“It’s getting to be so hard to define what the practice of law is. So it’s going to be even harder for state bars to regulate in the future.”

August 5th, 2011

Oh, the cartel weakens.

From the ABA Journal:

Increased competition from nonlawyer entities and blurred distinctions between legal and nonlegal work are just two of the major impactors redefining modern law firms, regardless of their size.

As a result, lawyers need to embrace an entrepreneurial spirit more than ever.

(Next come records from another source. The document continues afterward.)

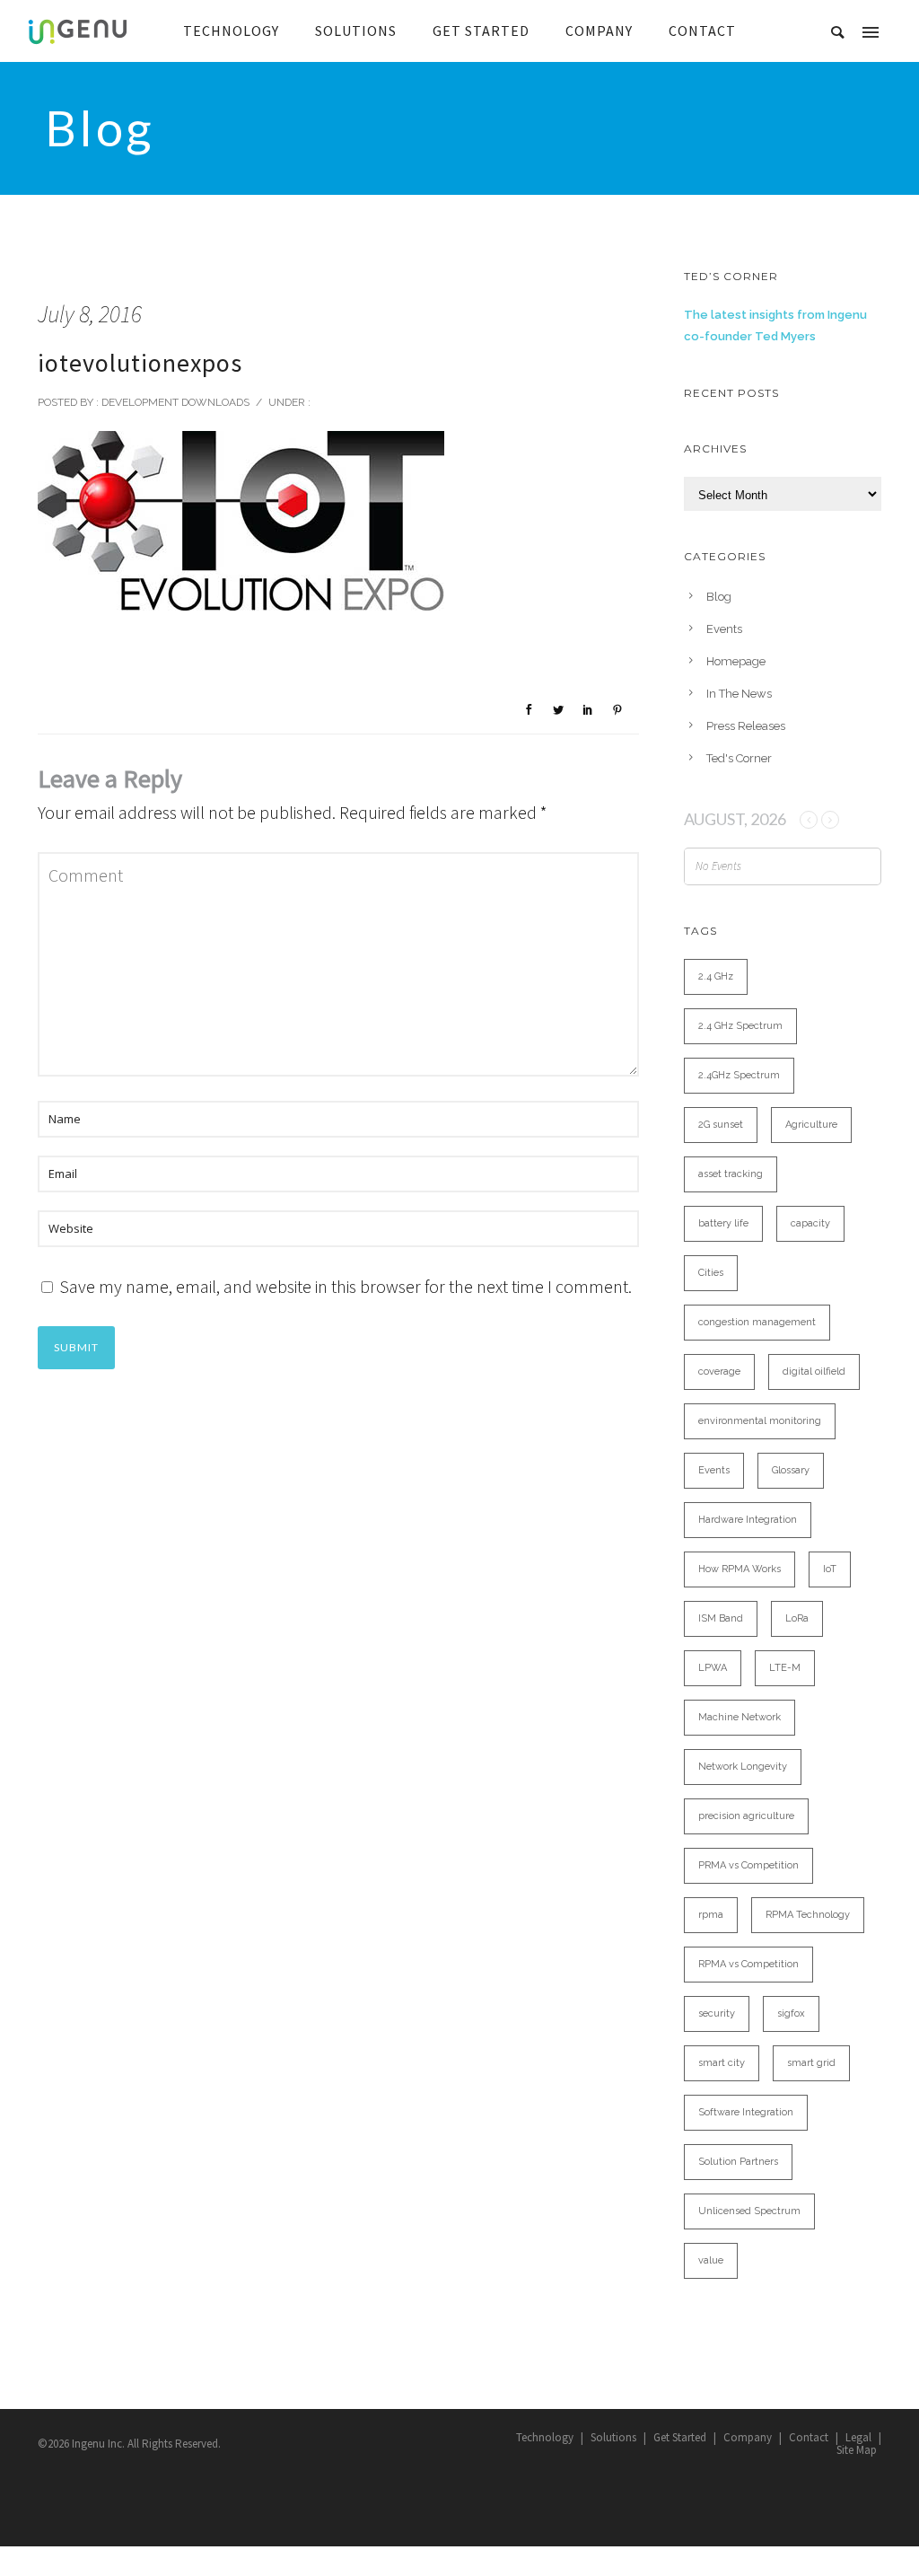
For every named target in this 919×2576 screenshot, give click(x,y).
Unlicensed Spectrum (749, 2211)
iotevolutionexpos (140, 363)
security (716, 2013)
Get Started (679, 2437)
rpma (710, 1915)
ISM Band (720, 1618)
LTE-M (785, 1668)
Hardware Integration (747, 1519)
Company (747, 2437)
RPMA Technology (808, 1915)
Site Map (856, 2449)
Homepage (736, 661)
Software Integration (745, 2112)
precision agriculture (746, 1816)
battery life (723, 1223)
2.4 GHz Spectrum (740, 1026)
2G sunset (720, 1124)
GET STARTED (481, 31)
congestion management (757, 1322)
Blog (718, 596)
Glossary (791, 1470)
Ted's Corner (739, 758)
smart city (721, 2063)
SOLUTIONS (356, 31)
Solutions (613, 2437)
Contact (808, 2437)
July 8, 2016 (90, 314)
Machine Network (739, 1717)
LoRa (797, 1618)
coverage (719, 1371)
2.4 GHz (715, 976)
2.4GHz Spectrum (739, 1075)
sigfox (791, 2013)
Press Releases (745, 726)
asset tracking (730, 1174)
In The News (739, 693)
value (710, 2260)
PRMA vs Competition (748, 1865)
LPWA (712, 1668)
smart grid (811, 2063)
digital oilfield (814, 1371)
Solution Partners (738, 2161)
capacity (810, 1223)
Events (724, 629)
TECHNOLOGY (231, 31)
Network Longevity (742, 1766)
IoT (829, 1569)
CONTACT (702, 31)
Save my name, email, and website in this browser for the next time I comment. (345, 1286)
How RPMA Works (739, 1569)
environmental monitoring (759, 1421)
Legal (858, 2437)
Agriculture (811, 1124)
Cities (710, 1273)
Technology (544, 2437)
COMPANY (599, 31)
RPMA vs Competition (748, 1964)
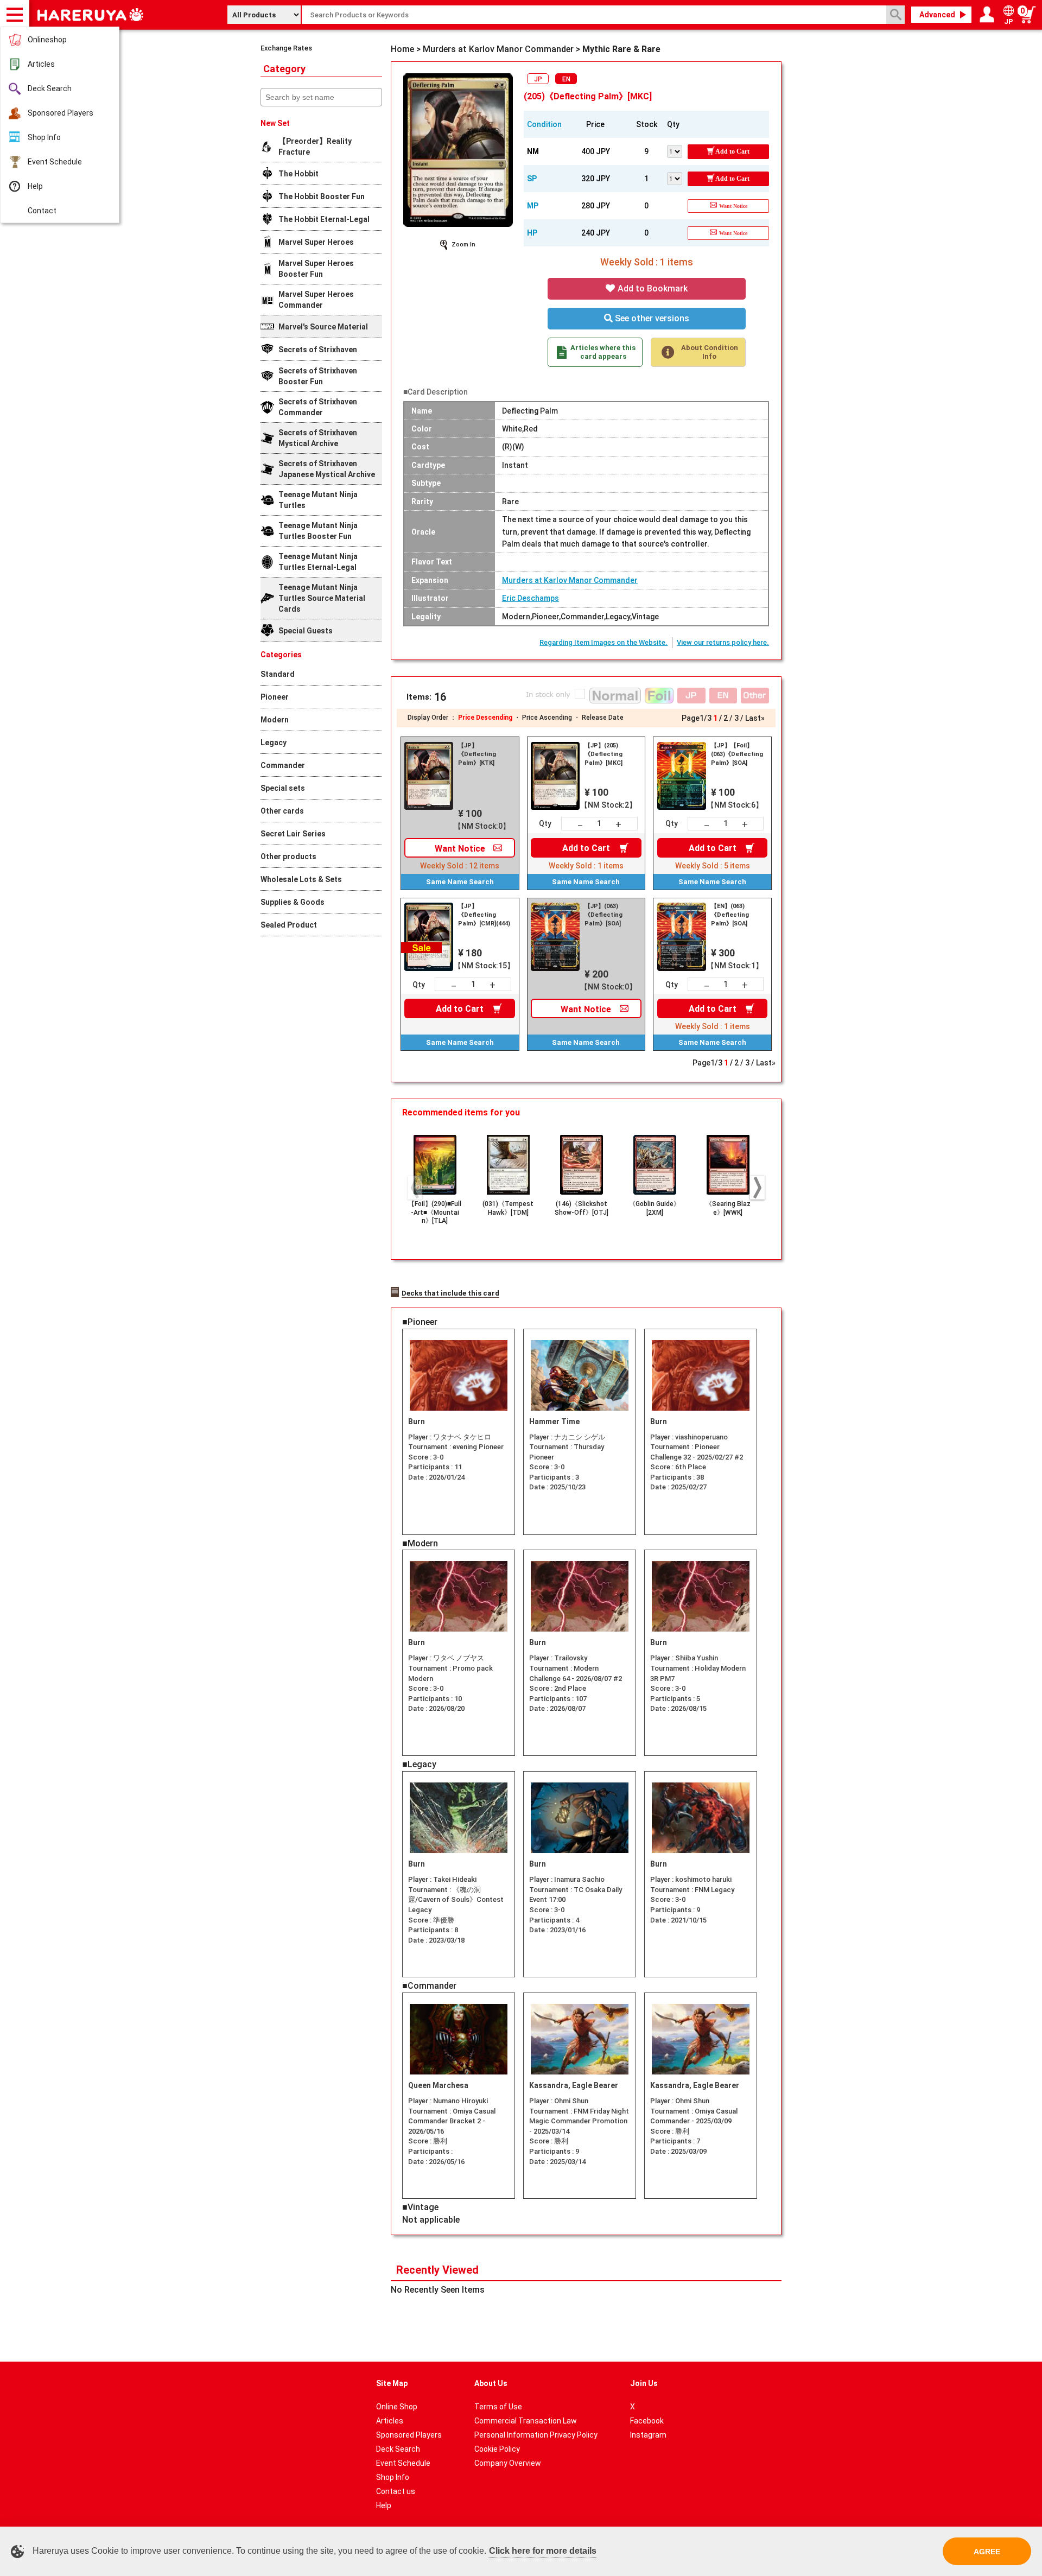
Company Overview (507, 2463)
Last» (755, 718)
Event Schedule (55, 161)
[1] (677, 177)
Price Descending (485, 717)
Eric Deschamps (530, 598)
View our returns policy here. (723, 642)
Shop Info (44, 137)
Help (35, 186)
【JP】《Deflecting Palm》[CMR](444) (484, 915)
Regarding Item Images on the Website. (603, 642)
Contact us (395, 2491)
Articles (41, 64)
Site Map (392, 2383)
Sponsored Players (60, 113)
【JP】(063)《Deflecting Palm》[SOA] (603, 915)
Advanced (937, 14)
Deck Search (50, 88)
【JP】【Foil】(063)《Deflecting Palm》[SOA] (737, 754)
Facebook (647, 2420)
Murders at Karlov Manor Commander (570, 580)
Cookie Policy (497, 2449)
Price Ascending (547, 717)
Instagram (648, 2435)
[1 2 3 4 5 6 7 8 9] (677, 150)
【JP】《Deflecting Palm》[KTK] (477, 754)
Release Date (603, 717)
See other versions (651, 318)
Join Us (644, 2383)
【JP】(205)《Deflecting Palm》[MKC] (603, 754)
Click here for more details (542, 2550)
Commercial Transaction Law (525, 2420)
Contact (42, 210)
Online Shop (396, 2406)
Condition (544, 124)
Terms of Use (498, 2406)
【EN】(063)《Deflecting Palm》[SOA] (730, 915)
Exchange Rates (286, 48)
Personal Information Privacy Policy (536, 2435)
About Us (490, 2383)
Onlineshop (47, 39)
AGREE (987, 2551)
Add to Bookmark (651, 288)
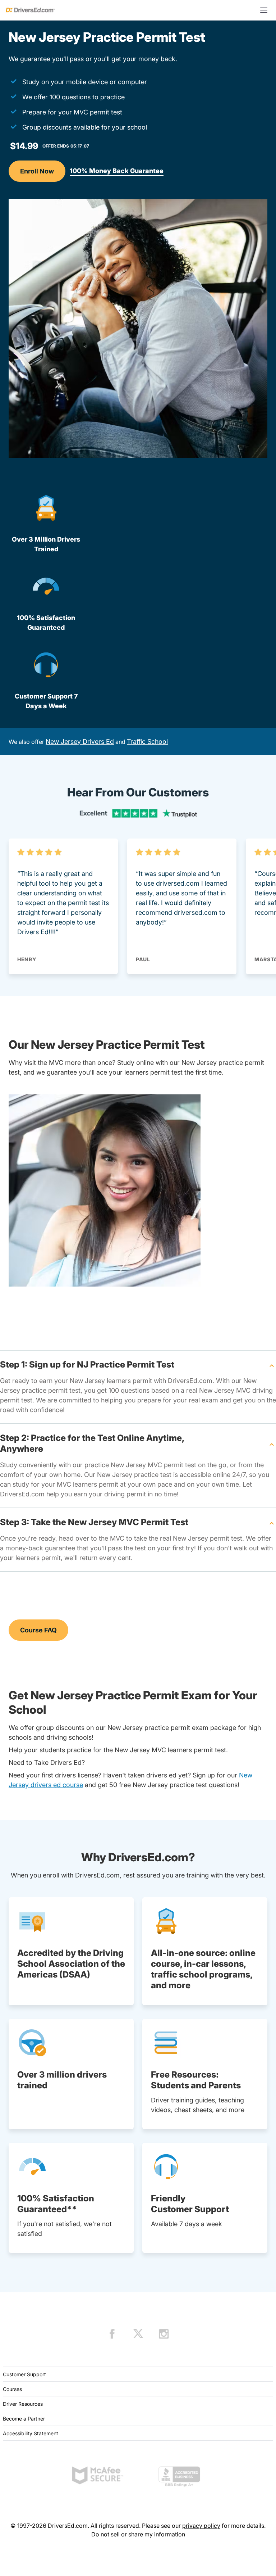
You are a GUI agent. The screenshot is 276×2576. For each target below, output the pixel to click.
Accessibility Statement (30, 2433)
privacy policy (201, 2525)
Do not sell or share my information (138, 2534)
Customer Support (24, 2374)
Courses (12, 2389)
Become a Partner (24, 2418)
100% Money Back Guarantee (117, 171)
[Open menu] (263, 10)
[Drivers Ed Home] (30, 10)
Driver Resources (23, 2404)
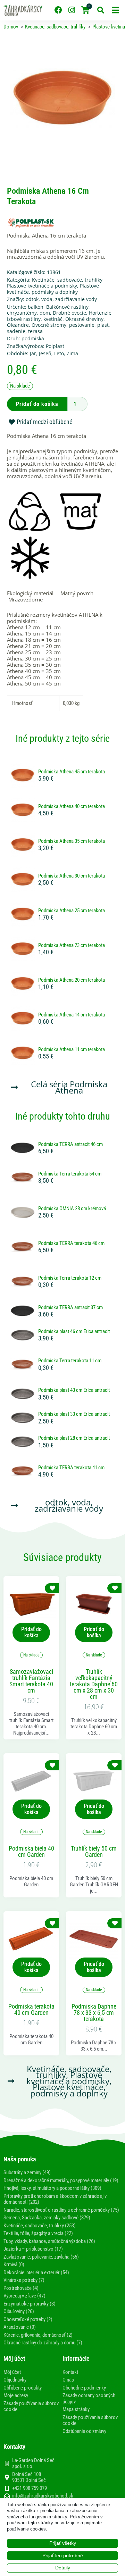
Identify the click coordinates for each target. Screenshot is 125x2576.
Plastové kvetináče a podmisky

Indeed, they should distinguish themselves by providing value, beyond their knowledge of the law and being able to craft documents, panelists said at the ABA Annual Meeting on Friday.

The panelists emphasized that there are shrinking legal monopolies across nearly all practice areas: There’s been a permanent shift to self-representation in the majority of divorce proceedings in states such as California, and accounting firms and investment banks are encroaching on complex tax and regulatory matters once solely handled by law firms.

“Lawyers need to ask: Why are [clients] hiring me?” said Mark Robertson of Robertson & Williams in Oklahoma City. “Can they hire someone else and not have a law firm do it? What is involved in putting together the paperwork of an M&A transaction that requires a lawyer, other than an opinion?”

To answer your question, most clients don’t need to hire lawyers, and but for the cartel, and the specter of prosecution for “unauthorized practice of law,” more and more clients would not hire lawyers.